Efficacy and Safety of Tirzepatide in the Management of Type 2 Diabetes: A Systematic Review and Meta-Analysis (Diabetology & Metabolic Syndrome, 2023)

A meta-analysis of 14 randomized controlled trials comprising 11,158 patients found that tirzepatide produced dose-dependent reductions in HbA1c and body weight, outperforming placebo, GLP-1 receptor agonists, and insulin across all endpoints. No increase in serious adverse events or all-cause mortality was observed, and hypoglycemic events were significantly lower compared to insulin therapy.

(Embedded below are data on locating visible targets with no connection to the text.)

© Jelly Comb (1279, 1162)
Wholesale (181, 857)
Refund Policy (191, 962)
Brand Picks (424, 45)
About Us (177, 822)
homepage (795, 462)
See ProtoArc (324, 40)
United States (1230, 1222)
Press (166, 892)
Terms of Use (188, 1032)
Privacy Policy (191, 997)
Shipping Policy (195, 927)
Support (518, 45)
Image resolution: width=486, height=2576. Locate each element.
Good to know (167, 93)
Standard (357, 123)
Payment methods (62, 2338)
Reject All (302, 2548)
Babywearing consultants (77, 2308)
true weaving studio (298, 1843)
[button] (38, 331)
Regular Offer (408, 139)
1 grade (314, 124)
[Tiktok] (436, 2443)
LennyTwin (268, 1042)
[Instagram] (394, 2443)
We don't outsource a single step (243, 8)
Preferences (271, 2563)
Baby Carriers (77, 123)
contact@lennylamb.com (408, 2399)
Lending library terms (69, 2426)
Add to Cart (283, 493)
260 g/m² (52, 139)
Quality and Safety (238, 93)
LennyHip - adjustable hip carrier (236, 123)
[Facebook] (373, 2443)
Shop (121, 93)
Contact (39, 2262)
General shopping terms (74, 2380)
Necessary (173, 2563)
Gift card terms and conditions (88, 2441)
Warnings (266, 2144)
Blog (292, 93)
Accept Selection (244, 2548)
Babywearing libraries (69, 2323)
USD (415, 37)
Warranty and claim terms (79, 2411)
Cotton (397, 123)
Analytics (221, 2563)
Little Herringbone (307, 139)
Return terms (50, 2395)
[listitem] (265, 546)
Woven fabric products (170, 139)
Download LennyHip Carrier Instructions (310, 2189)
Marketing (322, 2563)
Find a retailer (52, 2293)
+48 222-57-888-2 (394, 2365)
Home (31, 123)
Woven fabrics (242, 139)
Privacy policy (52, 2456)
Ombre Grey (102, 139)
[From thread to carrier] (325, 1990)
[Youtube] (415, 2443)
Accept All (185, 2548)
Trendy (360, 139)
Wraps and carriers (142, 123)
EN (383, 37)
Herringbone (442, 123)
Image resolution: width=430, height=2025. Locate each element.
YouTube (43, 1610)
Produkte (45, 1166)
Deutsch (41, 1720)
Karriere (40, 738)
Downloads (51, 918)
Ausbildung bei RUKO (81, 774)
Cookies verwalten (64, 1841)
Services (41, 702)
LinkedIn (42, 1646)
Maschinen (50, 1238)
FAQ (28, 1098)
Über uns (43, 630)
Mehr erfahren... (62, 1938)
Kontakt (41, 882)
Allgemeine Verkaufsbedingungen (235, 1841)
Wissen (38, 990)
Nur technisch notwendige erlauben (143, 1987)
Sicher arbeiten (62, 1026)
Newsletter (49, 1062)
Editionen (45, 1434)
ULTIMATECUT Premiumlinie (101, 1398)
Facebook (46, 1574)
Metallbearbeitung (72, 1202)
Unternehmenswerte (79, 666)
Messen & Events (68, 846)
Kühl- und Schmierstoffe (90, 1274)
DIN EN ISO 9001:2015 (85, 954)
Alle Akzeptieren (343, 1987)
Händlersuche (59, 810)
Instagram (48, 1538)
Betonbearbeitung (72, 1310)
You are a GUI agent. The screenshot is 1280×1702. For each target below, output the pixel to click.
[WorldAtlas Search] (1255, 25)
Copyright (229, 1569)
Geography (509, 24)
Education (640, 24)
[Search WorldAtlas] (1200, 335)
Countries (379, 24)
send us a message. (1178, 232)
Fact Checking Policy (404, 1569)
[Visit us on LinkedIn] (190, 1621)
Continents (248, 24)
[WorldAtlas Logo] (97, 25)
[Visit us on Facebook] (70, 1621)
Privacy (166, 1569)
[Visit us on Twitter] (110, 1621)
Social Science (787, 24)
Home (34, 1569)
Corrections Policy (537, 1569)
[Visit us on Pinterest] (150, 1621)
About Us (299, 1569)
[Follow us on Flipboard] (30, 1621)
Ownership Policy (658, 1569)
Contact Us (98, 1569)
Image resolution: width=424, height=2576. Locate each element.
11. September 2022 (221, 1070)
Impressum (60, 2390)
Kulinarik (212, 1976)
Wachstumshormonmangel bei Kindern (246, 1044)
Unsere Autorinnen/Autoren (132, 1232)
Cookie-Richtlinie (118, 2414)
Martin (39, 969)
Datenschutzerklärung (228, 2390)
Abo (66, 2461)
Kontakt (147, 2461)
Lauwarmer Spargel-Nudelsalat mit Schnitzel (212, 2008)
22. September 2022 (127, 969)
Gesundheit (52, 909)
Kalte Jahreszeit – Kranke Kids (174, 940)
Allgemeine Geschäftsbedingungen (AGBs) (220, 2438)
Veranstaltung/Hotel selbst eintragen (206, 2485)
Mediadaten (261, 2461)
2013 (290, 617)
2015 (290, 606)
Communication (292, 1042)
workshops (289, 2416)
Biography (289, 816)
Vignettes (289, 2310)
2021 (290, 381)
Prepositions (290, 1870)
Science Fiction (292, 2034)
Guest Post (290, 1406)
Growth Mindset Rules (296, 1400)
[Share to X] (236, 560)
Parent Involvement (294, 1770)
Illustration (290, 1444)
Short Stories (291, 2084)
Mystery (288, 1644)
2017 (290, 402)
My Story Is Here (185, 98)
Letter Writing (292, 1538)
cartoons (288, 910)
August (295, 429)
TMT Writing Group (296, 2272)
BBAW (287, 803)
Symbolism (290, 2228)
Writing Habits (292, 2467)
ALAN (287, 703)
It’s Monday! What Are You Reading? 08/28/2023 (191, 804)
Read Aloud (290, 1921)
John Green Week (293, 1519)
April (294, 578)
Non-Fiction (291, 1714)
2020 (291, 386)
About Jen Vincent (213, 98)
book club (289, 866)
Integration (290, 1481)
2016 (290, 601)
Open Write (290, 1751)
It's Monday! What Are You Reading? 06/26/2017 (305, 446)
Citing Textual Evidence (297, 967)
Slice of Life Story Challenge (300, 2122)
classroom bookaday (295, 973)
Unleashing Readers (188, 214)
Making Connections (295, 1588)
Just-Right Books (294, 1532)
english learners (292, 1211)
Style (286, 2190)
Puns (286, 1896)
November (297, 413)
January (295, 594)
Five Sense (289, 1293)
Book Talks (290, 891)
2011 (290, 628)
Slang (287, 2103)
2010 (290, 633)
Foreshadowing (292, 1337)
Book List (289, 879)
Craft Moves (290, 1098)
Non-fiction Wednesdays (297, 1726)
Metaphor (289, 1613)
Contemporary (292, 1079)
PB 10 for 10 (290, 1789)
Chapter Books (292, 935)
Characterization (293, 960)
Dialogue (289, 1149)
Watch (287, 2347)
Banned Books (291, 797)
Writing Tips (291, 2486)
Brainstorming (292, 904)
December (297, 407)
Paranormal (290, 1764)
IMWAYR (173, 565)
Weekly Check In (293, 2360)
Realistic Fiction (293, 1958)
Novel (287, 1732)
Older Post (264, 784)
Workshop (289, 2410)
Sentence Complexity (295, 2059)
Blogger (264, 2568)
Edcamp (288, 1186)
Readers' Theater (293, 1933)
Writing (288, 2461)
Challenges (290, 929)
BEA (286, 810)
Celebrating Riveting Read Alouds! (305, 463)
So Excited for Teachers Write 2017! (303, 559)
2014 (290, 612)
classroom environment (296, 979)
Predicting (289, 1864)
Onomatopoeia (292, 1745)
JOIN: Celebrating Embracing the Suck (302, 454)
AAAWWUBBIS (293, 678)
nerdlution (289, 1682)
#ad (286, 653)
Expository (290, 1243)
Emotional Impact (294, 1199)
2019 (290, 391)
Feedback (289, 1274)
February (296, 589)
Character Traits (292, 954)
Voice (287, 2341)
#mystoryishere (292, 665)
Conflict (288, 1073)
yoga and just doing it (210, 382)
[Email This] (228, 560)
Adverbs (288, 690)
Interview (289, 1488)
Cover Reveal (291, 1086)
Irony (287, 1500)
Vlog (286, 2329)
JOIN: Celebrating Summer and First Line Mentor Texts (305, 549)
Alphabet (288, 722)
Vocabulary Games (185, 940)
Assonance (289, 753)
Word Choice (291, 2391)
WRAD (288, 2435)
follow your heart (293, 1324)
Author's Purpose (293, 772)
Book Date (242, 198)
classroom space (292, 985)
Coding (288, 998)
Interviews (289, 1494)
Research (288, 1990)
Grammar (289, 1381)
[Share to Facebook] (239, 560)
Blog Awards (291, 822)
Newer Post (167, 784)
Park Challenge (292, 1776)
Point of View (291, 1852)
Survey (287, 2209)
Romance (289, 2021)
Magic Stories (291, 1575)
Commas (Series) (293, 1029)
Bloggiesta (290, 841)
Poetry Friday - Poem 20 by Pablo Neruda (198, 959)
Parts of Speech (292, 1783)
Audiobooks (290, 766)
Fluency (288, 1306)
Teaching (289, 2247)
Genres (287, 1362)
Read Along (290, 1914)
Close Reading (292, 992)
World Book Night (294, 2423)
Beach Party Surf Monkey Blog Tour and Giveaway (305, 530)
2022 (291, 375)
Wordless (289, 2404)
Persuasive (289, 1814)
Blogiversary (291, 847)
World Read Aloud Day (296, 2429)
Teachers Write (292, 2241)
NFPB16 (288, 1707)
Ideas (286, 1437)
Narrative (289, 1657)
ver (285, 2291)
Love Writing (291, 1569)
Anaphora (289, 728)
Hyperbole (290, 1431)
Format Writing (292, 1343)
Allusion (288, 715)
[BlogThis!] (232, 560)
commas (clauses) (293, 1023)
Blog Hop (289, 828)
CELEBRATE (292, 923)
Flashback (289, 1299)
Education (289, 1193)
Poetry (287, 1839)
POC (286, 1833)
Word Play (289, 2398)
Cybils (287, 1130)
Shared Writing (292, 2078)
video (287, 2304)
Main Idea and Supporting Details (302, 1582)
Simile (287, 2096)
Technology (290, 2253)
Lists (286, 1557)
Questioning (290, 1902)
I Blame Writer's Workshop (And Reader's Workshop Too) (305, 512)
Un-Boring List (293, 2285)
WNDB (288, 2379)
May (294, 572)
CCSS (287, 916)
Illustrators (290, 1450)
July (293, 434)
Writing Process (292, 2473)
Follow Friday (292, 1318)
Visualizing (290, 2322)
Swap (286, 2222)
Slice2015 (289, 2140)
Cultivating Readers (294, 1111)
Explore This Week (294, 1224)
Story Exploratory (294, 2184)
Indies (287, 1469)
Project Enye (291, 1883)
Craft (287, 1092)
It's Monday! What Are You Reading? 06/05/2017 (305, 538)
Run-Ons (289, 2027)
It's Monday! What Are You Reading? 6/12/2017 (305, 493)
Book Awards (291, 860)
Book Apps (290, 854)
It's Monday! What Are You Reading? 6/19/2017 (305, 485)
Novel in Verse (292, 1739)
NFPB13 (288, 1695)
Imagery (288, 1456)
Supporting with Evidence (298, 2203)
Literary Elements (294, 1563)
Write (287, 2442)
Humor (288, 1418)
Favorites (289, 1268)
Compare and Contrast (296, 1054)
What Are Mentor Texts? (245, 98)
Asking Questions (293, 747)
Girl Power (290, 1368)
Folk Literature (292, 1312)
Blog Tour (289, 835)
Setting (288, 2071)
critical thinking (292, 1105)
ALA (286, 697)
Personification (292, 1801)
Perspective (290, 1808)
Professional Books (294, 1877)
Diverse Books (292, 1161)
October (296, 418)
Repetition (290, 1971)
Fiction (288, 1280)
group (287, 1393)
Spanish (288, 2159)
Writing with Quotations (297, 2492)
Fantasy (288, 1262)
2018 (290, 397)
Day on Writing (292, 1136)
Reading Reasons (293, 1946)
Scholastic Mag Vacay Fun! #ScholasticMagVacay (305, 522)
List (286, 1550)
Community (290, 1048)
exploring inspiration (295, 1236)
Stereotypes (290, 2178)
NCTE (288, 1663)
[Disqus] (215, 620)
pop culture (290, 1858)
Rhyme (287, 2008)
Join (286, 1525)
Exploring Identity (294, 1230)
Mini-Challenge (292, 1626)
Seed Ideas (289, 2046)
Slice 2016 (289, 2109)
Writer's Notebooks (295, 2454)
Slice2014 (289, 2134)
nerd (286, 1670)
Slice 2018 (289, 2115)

Effects of Tirzepatide on the Clinical Trajectory of Patients With Heart Failure, Preserved Ejection Fraction, and Obesity (Circulation, 2024)

The SUMMIT trial randomized 731 patients with heart failure, preserved ejection fraction, and obesity. Tirzepatide reduced the risk of cardiovascular death or worsening heart failure by 38% (HR 0.62) and heart failure hospitalizations by 59% (HR 0.41) over 104 weeks. Treated patients lost 11.6% body weight and showed significant improvements in 6-minute walk distance, symptom scores, and quality of life.